In those rare cases where government deception does make the public record, you might think the rhetoric of accountability might result in successful litigation against prosecutors. Wrong again. Prosecutors enjoy broad immunity from suit.

Secrecy, privilege, immunity — a fateful troika of legal concepts cloaking so-called ministers of justice in a dark, impenetrable veil. The sunshine of a courtroom is framed by dark clouds, clouds most jurors would be outraged to learn about, clouds the judiciary fosters in rulings that deprive the courtrooms of the very thing it is supposed to showcase — the truth.

Also listed under: Journal Register Columns

Comments: (3)

  • One final edit
    I win the nitpicking award! Second to last paragraph... "result it" should be "result in"... Agree with Mary's sentiment, "outstanding." Rob
    Posted on October 19, 2013 at 2:45 am by Rob Raese
  • Thank You
    I would just like to thank Norm for bringing information to light.

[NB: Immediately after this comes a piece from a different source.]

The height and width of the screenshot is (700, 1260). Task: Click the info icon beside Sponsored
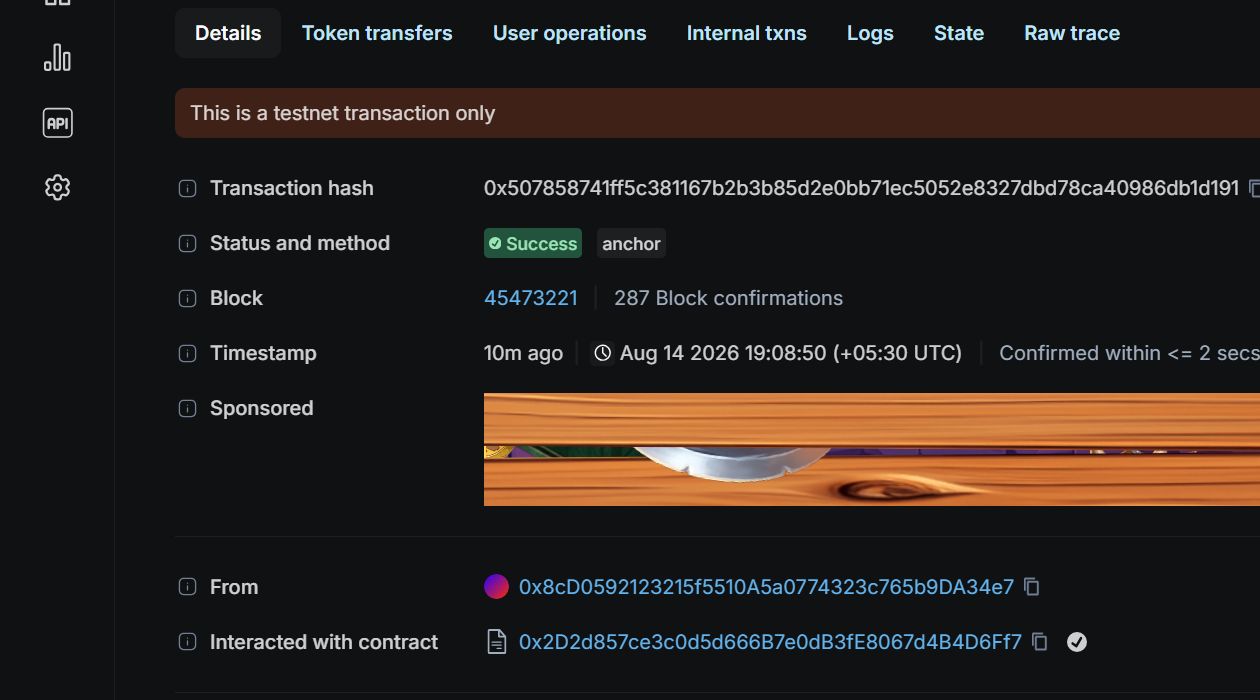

We as a society in America have been taught to trust the judicial system. Unfortunately I have seen first hand what I would consider abuse of power. In the small town I live in it is an acceptable practice. The immunity for prosecutors needs to change, the secret grand jury is truly a platform of misuse and there should be reform. In my State of New York the District Attorney and the County Court Judge should not be on the same pay level, nor should the court be favoring the prosecution. Too much bias. We have more people in prison than any other country something is wrong in our society. The entire system needs to be analyzed and restructured for real truth and justice.
    Posted on September 28, 2013 at 4:30 pm by Penny Hamilton
  • Edits?
    Hi Norm, As I read your wonderful article, I found a few--what appear to be-- editing issues. They are: Paragraph 2-line 2: after the words "secrecy to" I think there should be the word, "the" inserted so it reads, "secrecy to the very government we naively believe..." Then, Paragraph 5, following the words in line one, "the government too often uses" you should insert the word "to" not "of." And in paragraph 6, Line 4, "prosecutor resorted insulting a well-educated "woman" instead of "women." That's it...I think it will help the flow! Love your blogs and all of your outstanding work. Mary
     
    MARY -- THANKS.   THE PERILS OF QUICK WRITING AND LITTLE TIME TO EDIT. CORRECTIONS MADE.
    Posted on September 26, 2013 at 7:52 am by Mary E. Werblin,Esq.